Vancouver has pointed its finger and told local residents (and the world) that foreign buyers have been gobbling up homes and making real estate prices rise in lock-step with their purchasing power. B.C. added a 15 per cent tax on property purchases.
It’s easy to point a finger at foreign buyers and accuse them of attempting something similar to the Hunt brothers cornering the silver market, but is this the reality we live in today?
This downplays the fact that real estate sales are a “supply and demand” issue in Vancouver, just as it is across the country, and that there are many factors that help to drive prices higher, and lower, that heavily influence the prices people pay.
As the Ontario government looks at some type of foreign buyer’s tax, we have to look at not only the other factors of home price increases but also at the real estate industry as a local economic force that provides stability and income in this era of hyper-low interest rates.
Political answers to the problem of a not-completely understood factor is merely vote chasing and propaganda. Rushing to fix something without fully understanding the root cause, in an industry with such wide consequences as real estate and home ownership, will see dramatic effects across a much broader swath of the economy. Witness the rapid chill on Vancouver sales, the impact of which will not be fully understood for months. Is it due to the foreign buyer’s tax or has the market collapsed under its own weight?
Canada Mortgage and Housing Corp. promises to improve its data collection and release numbers in Q4 2016 to show the impact of foreign investor money on real estate prices, in particular with new home prices. These numbers, when released, will be imperfect as the definition of a “foreign buyer” is currently incomplete. It will be interesting to see how they change their definition from the current “if the property is owned by a person whose permanent residence is outside of Canada” to account for new immigrants, students who own property while in school and many other not-yet-permanent Canadian residents.
Until there is better data and an improved understanding of the full market forces that have driven Vancouver’s and Toronto’s hot real estate markets, political action at this time could drive equity into the ground and impact ordinary Canadians, and the larger economy, in many unforeseeable ways.
It is not only sales reps who must ask the powers-that-be to tread carefully.
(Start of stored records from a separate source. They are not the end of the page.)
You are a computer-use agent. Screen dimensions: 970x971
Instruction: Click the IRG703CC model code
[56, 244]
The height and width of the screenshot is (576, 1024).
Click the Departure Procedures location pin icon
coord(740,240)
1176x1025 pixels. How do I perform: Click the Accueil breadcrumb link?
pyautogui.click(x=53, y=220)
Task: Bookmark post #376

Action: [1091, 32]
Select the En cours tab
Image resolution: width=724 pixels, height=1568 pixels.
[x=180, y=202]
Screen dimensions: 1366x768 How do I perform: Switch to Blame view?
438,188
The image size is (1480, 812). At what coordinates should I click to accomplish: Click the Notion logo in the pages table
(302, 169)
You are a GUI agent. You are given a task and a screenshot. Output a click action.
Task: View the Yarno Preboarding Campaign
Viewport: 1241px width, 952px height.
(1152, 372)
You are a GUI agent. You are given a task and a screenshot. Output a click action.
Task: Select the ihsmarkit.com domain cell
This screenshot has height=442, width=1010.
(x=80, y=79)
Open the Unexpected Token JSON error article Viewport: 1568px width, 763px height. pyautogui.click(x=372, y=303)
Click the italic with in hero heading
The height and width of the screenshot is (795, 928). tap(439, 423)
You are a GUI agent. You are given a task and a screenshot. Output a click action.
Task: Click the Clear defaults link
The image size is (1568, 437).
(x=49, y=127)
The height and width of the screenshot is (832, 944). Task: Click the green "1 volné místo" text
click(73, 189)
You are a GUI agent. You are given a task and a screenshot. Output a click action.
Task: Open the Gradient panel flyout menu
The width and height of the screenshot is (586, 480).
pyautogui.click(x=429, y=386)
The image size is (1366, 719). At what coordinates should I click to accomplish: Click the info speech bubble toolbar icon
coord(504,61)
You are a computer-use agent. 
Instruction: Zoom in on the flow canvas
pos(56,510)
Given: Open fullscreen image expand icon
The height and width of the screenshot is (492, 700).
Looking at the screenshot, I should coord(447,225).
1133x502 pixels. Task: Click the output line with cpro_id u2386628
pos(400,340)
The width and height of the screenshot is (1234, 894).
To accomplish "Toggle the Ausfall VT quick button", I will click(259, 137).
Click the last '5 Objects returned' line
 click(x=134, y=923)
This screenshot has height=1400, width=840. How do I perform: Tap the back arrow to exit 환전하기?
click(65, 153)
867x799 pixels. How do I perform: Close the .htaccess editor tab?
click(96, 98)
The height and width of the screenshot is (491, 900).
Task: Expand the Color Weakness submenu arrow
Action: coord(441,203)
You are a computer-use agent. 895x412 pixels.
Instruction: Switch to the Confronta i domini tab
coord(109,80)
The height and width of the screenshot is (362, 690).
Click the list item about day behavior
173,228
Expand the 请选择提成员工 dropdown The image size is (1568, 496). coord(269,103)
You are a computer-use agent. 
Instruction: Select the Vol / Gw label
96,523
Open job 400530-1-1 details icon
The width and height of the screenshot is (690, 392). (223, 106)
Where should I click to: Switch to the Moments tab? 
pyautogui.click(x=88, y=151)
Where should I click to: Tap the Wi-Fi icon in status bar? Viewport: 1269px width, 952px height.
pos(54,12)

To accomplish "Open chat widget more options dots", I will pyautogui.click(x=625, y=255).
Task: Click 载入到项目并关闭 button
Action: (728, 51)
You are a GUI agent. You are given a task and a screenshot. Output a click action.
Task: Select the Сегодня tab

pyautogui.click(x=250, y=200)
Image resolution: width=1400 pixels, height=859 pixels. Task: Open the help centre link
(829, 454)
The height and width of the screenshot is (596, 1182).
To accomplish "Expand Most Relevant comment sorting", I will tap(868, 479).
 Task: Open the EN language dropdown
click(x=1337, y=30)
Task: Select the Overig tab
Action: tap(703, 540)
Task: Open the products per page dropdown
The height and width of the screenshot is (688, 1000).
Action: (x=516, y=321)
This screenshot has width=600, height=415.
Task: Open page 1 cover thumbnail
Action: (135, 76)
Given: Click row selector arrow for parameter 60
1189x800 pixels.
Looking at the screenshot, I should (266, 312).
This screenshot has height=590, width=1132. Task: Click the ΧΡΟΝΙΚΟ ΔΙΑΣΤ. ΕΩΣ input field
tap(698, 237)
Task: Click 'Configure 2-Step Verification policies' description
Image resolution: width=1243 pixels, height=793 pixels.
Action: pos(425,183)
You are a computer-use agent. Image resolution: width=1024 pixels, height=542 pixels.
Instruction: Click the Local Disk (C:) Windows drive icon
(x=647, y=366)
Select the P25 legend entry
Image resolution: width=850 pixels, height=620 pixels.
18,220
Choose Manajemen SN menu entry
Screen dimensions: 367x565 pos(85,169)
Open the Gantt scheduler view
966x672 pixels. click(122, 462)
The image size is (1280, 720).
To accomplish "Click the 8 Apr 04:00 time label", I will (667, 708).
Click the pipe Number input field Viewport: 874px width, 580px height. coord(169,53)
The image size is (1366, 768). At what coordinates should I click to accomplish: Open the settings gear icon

A misstep can cause widespread discomfort throughout the Ontario economy, well beyond the real estate industry.
Federal, provincial and municipal governments need to look at ways to level the purchasing power of residents and non-residents to have a fair impact on property purchases and prices. Capital gains, mortgage approval rules and primary residence requirements are a start, so long as these changes do not dampen the investment opportunities that encourage both foreign and domestic investors.